Been waiting for five years for that statement writ large, although it has obviously been happening for at least three years, i.e. Siemens D6 upgrade to D7, an addition MW largely from enhanced cooling enabling greater "power" from NdFeB.

Dr. Stan Trout spelt it out in March 2013, although this development is an extension of his thoughts: "I need to make special mention about point #5 (Designs minimizing the use of Dy), which many people overlook. We must learn to design devices to use significantly less Dy. And we must update some older designs, at the same time."

http://www.magneticsmagazine.com/main/spontaneous-thoughts/dysprosium-2-0/

From 2012 to 2015 we saw huge advances in point 3. "Widespread application of Dy reduction technology, i.e.
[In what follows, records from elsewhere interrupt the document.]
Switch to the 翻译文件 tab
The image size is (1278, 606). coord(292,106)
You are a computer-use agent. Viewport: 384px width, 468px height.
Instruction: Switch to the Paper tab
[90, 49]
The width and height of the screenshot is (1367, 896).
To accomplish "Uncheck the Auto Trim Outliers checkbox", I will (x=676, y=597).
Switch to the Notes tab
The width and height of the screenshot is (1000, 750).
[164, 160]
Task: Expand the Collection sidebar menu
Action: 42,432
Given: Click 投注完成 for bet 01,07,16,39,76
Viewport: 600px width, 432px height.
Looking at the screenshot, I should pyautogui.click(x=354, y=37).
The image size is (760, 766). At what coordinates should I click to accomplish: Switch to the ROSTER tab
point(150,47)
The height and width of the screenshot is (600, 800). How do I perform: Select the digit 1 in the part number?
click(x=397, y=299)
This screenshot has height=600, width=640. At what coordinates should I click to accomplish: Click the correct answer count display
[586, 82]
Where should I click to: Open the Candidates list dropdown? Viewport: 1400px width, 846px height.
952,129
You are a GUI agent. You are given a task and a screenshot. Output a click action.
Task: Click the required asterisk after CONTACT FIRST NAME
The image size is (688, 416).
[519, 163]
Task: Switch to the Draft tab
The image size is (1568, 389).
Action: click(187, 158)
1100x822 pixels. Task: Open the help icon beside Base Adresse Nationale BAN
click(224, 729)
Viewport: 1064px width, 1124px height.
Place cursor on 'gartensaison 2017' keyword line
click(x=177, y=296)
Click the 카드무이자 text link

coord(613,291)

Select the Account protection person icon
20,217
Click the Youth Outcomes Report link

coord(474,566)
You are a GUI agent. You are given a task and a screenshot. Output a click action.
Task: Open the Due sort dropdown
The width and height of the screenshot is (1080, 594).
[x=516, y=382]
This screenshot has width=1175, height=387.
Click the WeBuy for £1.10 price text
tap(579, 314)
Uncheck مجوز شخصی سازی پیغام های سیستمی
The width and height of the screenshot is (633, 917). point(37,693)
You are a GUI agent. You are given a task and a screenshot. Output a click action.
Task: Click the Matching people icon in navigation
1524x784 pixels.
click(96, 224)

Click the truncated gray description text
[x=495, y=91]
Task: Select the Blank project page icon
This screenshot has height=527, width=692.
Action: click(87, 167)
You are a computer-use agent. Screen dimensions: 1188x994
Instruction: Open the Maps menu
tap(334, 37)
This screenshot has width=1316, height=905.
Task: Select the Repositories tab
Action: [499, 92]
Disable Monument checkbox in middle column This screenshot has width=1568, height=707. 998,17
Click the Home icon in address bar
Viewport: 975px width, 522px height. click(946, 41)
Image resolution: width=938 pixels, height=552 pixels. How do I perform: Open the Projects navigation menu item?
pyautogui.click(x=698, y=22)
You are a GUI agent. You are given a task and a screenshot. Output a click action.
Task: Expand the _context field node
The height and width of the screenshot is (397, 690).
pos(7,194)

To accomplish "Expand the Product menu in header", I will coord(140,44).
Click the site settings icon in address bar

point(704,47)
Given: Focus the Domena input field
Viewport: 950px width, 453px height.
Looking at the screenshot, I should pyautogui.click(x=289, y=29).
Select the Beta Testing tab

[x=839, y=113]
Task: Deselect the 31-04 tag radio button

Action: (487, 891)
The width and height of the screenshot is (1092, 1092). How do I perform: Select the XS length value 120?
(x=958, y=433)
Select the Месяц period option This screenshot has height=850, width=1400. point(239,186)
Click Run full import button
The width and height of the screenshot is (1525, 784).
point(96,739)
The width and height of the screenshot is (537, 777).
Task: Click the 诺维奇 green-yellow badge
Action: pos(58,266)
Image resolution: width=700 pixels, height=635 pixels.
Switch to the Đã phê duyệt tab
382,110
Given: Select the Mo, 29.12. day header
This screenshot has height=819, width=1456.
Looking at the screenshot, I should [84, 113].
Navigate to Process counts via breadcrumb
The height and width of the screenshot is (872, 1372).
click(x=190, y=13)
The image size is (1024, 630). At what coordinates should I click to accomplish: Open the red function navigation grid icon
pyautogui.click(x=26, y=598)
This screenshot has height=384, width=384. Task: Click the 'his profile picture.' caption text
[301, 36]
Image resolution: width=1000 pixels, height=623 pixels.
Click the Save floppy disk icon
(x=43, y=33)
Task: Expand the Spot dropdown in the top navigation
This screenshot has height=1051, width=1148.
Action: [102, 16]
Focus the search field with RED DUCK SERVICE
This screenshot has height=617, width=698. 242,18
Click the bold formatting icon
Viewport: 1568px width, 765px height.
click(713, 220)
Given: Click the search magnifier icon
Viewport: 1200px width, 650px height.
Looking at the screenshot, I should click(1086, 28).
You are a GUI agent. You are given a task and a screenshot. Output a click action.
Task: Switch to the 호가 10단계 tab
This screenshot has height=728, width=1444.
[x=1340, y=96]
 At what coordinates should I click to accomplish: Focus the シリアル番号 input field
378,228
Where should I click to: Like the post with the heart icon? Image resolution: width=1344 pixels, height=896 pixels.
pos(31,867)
Dysprosium 1.2", and incremental gains since, but now we are seeing the results of the past three years emerging, specific design of high efficiency permanent magnet motor to capture the greater "power", and cost effectiveness of NdFeB, sans DyO. And NOT via hi tech mag manufacture, even "cooking-grade" neodymium.

And for those who made the right choice to invest in Nd, rather than the much hyped Dy, the far end of the MSC, RE enabled components, just got one hell of a lot closer;

"The problem is cooling. With the magnets in this standard arrangement, it's hard to get coolant close enough to them to keep them in their operating zone under constant high-power operation."

"You can offset this kind of thermal cut-off by using more expensive magnet materials – neodymium itself demagnetizes quickly as the temperature rises, but you can specify your magnets to include additives that bump the thermal shutdown temperature higher, as long as you don't mind the additional cost of these fancy high-temp magnets."

"This arrangement gets better use of the magnetic material; it means that for a certain torque we can use 25 percent less magnet material, or use the same amount and get 25 percent more torque."

"It also means, because the magnet sits right on top of the hub, we can get water inside the hub and cool the magnet directly. So the spoke architecture gives us more torque to start with, but more importantly it lets us get water right underneath the magnet and get it much better cooled."

"We don't need expensive high-temp magnets. We can use the cheapest, cooking-grade neodymium magnet because we can keep it cool enough and still maintain the performance."

Vs "a conventional motor of very similar performance in terms of peak and continuous power, we're about 50 percent of the volume and 80 percent of the mass."

Clearly that is a massive boost to the cost effectiveness of NdFeB, sans DyO, "cooking-grade neodymium magnet" will do fine. And it's out of the lab and in commercial development:

https://newatlas.com/equipmake-electric-spoke-motor-interview/54694/

And nor is it the only version, merely the most specific description, here's a couple of other designs with visuals:





Several other examples, interestingly being developed largely in the EU, that confirm the rapidly growing obsolescence of Dy/Tb in PMM.